C’è poi un altro ricordo: l’ultimo film l’ho visto con alcuni degli amici con cui avevo visto anche il primo. In quell’occasione non avevamo più le stesse scarpe e gli stessi gusti musicali, ognuno di noi era cambiato. Eppure eravamo lì, comunque insieme, ad aspettare lo stesso finale. Harry Potter ha saputo unire e tenere insieme le persone più impensabili, diventando uno sfondo generazionale condiviso.

La verità è che il problema del nuovo cast, non è il cast. Il problema è che il nuovo cast mette fine al “nostro” Harry Potter. Il remake ci dice chiaramente che è ora di crescere, che dobbiamo lasciar andare parte della nostra gioventù e, come ci ricorderebbe un qualsiasi psicoterapeuta, non è proprio una cosa da nulla.

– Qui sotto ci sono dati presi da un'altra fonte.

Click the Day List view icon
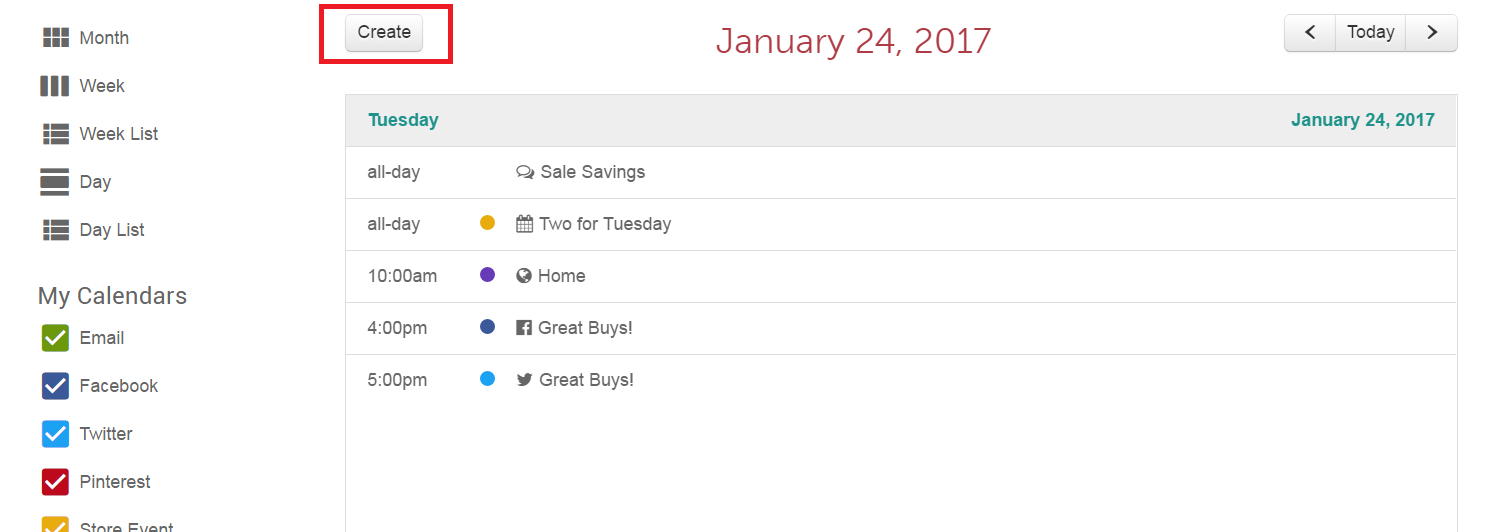This screenshot has height=532, width=1503. coord(55,230)
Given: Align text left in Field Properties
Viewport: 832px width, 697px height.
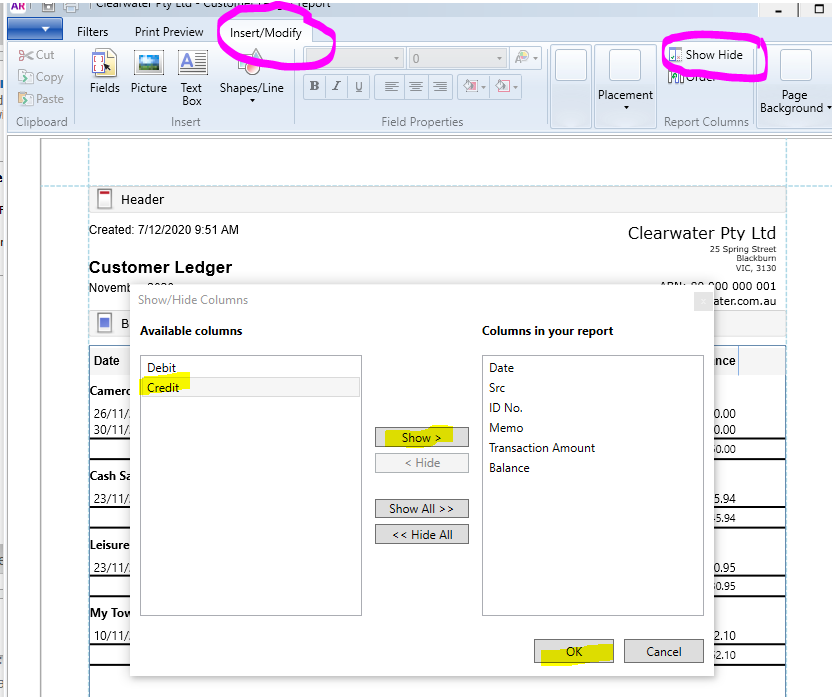Looking at the screenshot, I should pos(392,87).
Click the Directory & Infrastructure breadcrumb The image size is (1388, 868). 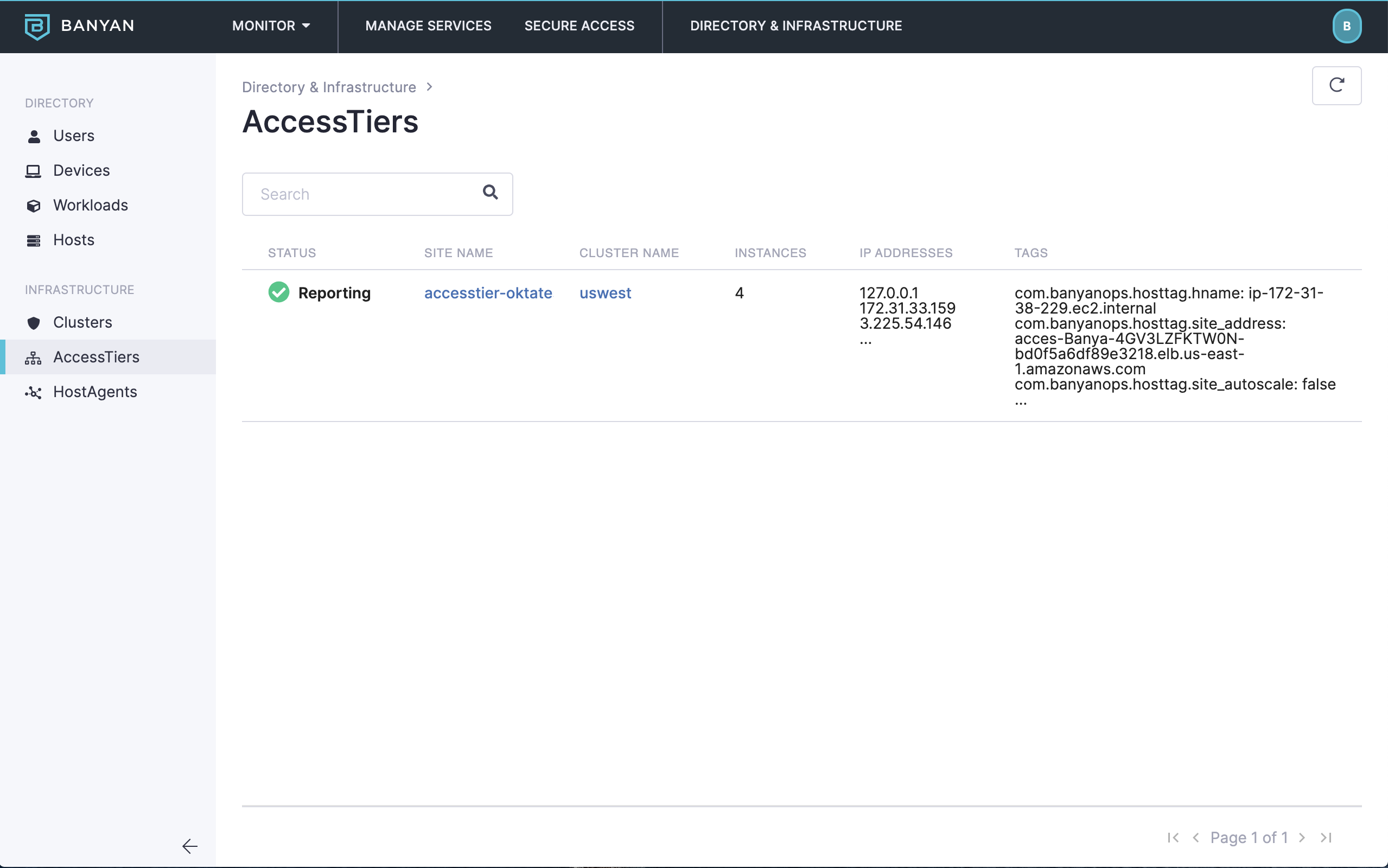329,87

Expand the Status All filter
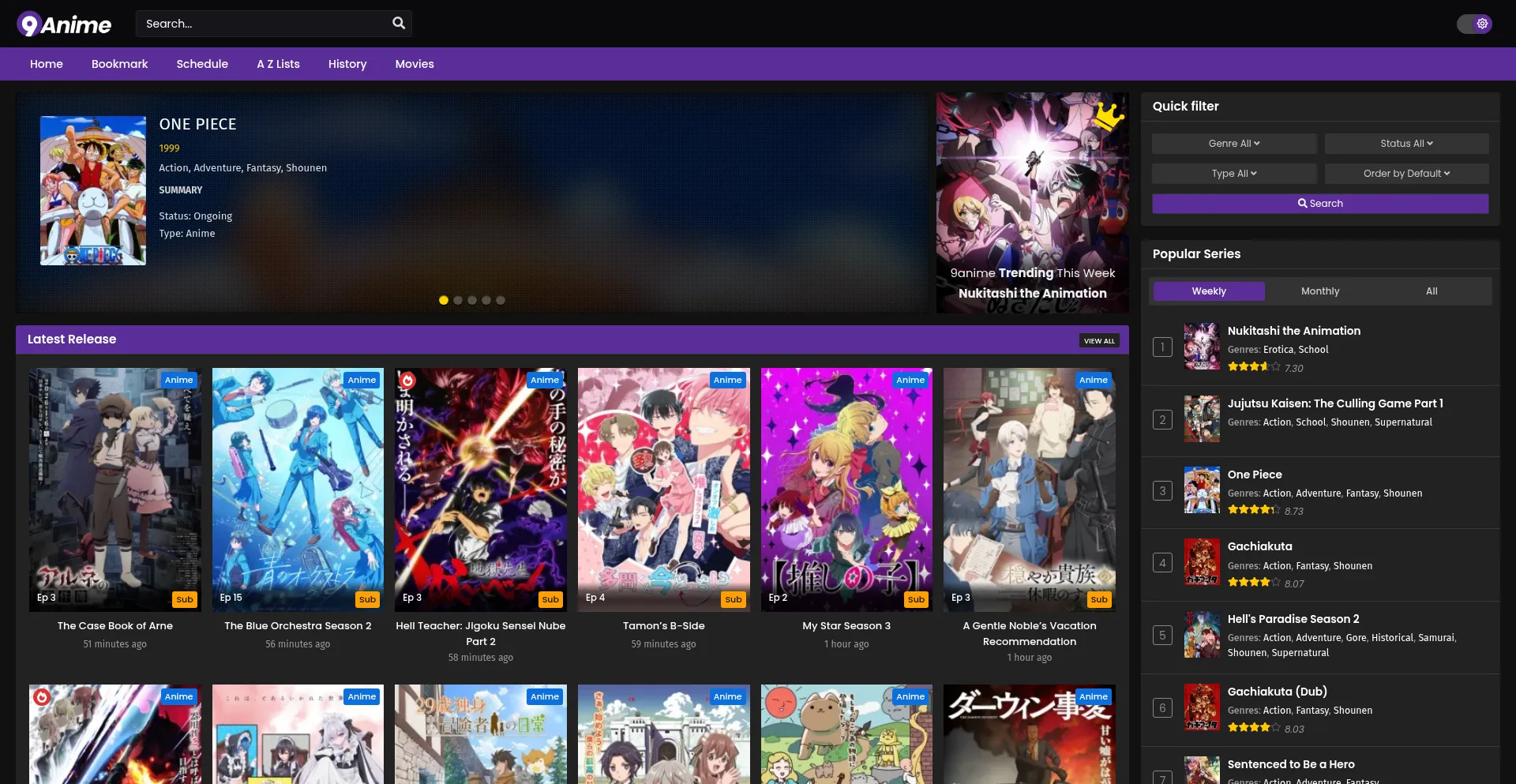click(1407, 143)
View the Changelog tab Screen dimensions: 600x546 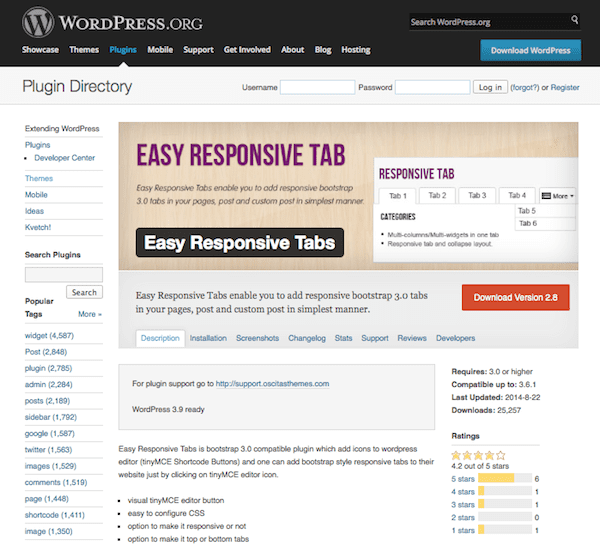coord(306,338)
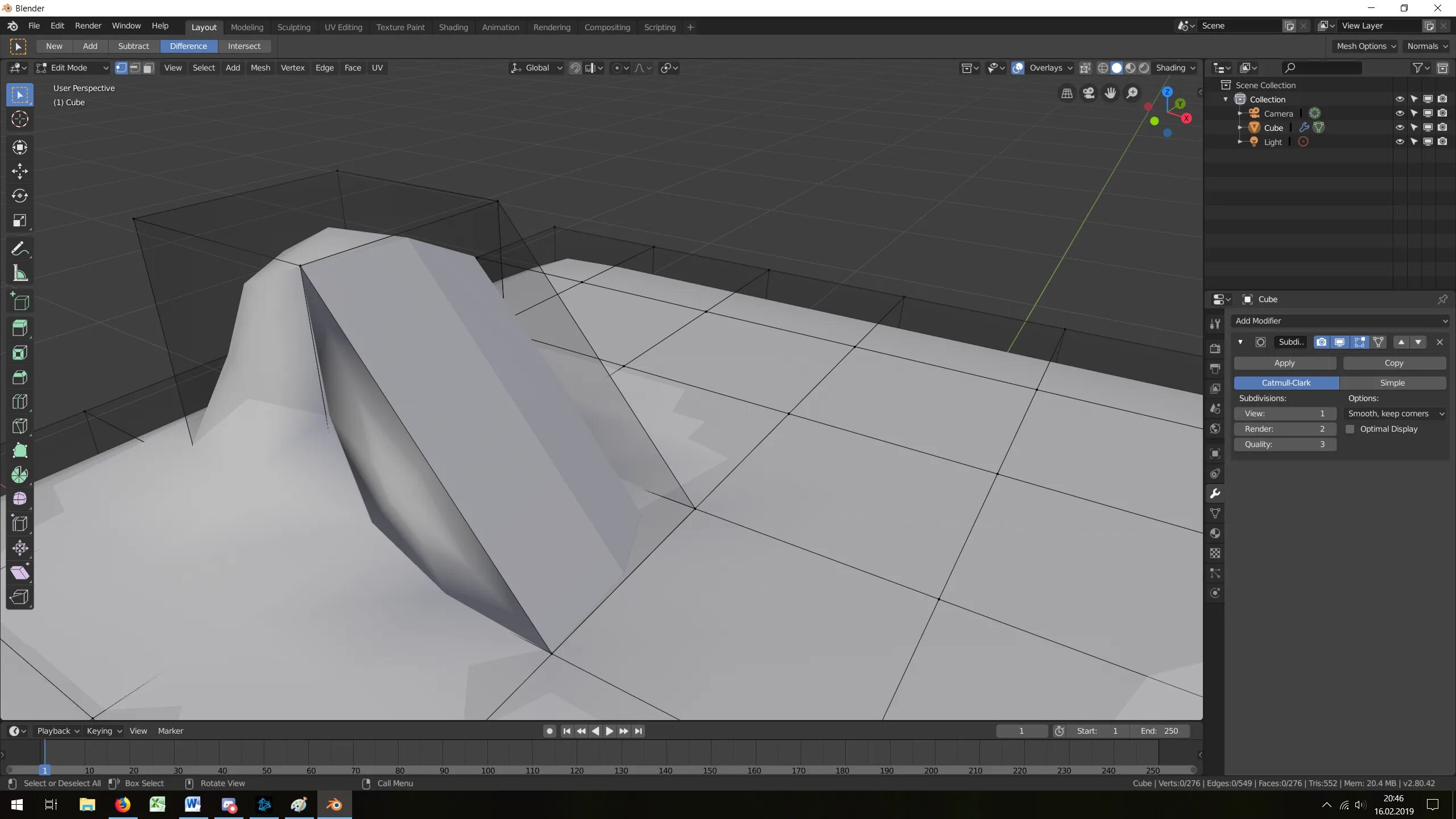Open the Material properties tab
The image size is (1456, 819).
point(1215,533)
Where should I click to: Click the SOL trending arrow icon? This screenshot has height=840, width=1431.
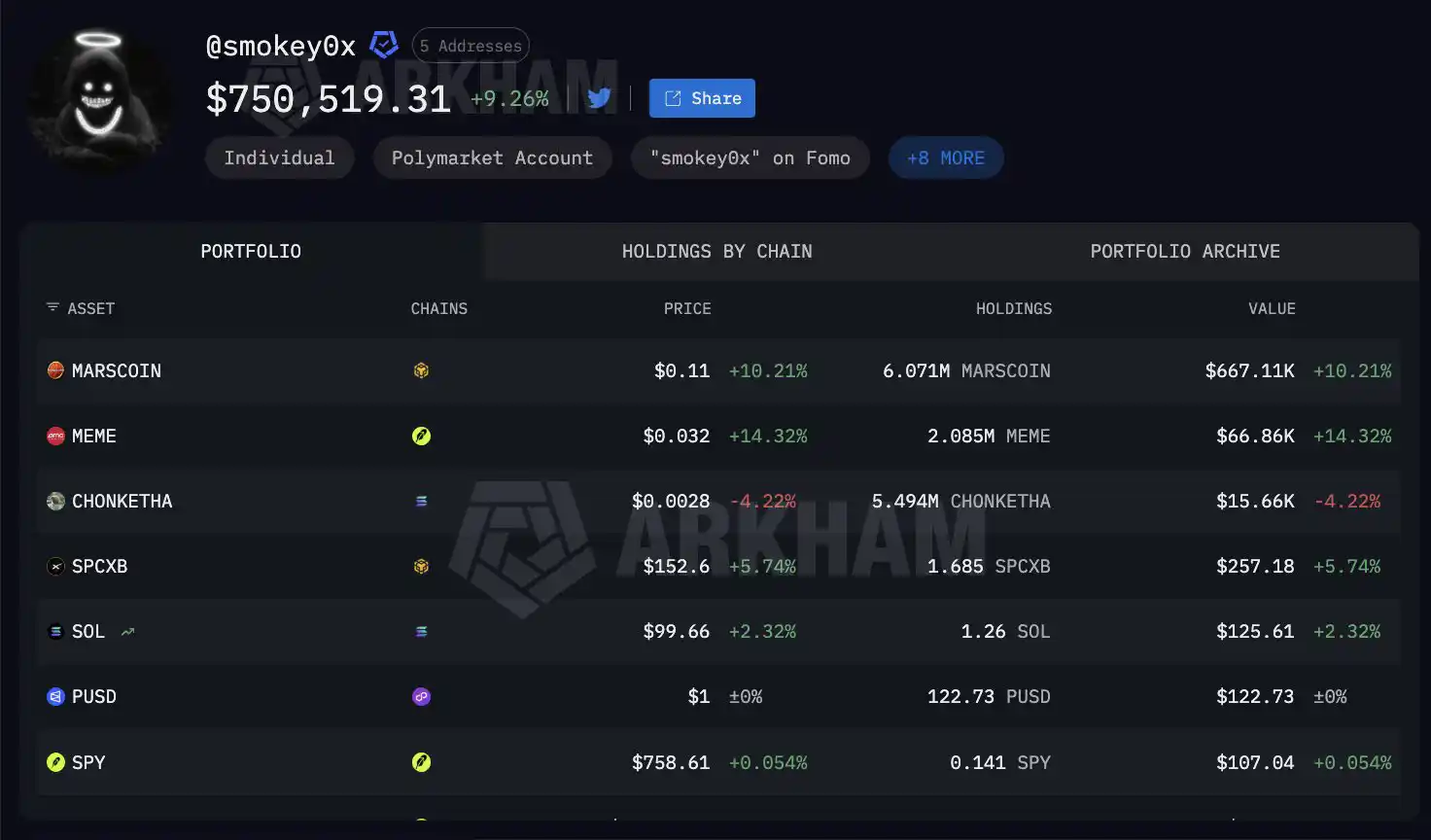(127, 632)
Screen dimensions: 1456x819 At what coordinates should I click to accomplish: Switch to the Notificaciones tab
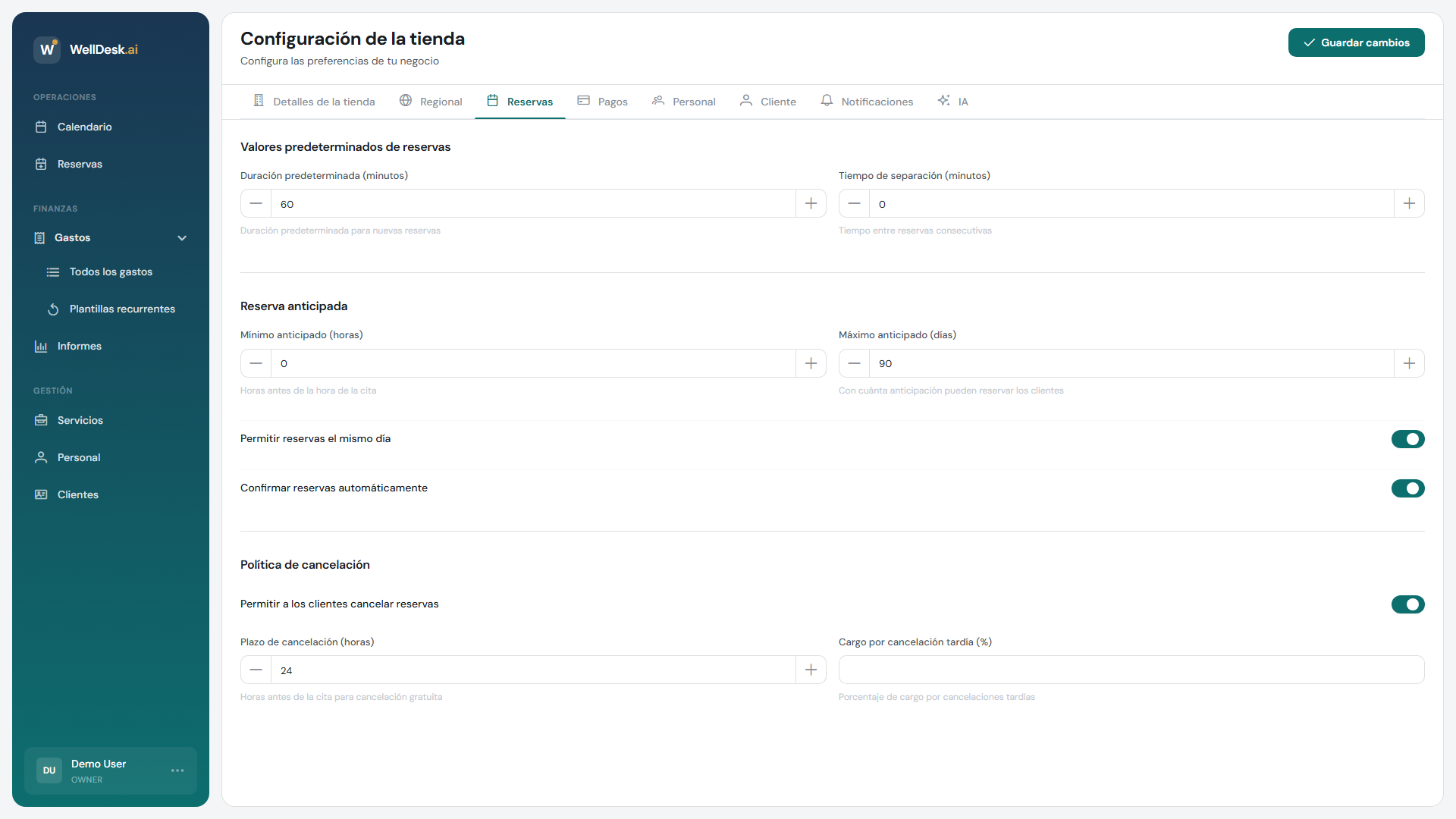click(867, 101)
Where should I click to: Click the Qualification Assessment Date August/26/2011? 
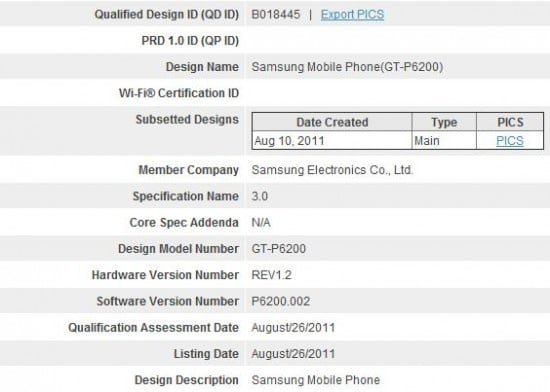(x=293, y=327)
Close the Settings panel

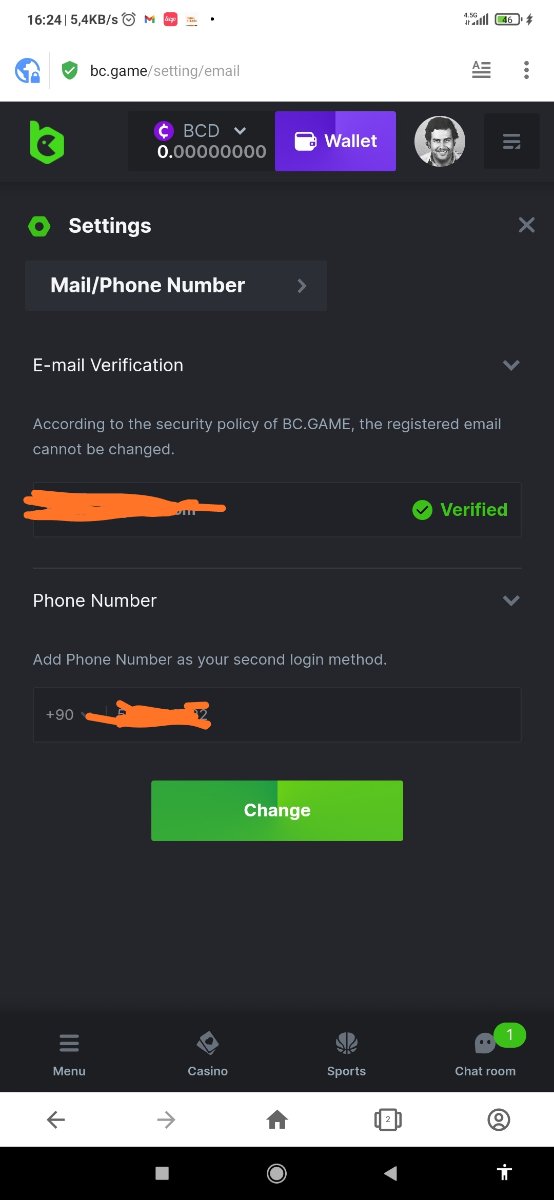click(x=527, y=225)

C’è chi sostiene che questo remake sia comunque destinato alla nostra generazione, che giochi con la nostalgia e una fandom che fondamentalmente adora tutto ciò che arricchisce questo enorme universo. Io, però, ho già dovuto rielaborare il mio rapporto con Rowling e non sono pronta a un nuovo Hagrid o a una nuova partita di Quidditch. È un’altra costante da lasciar andare e, come per tante altre cose ben più importanti, ci vorrà del tempo. Alla fine, la verità è che solo alle scale piace cambiare.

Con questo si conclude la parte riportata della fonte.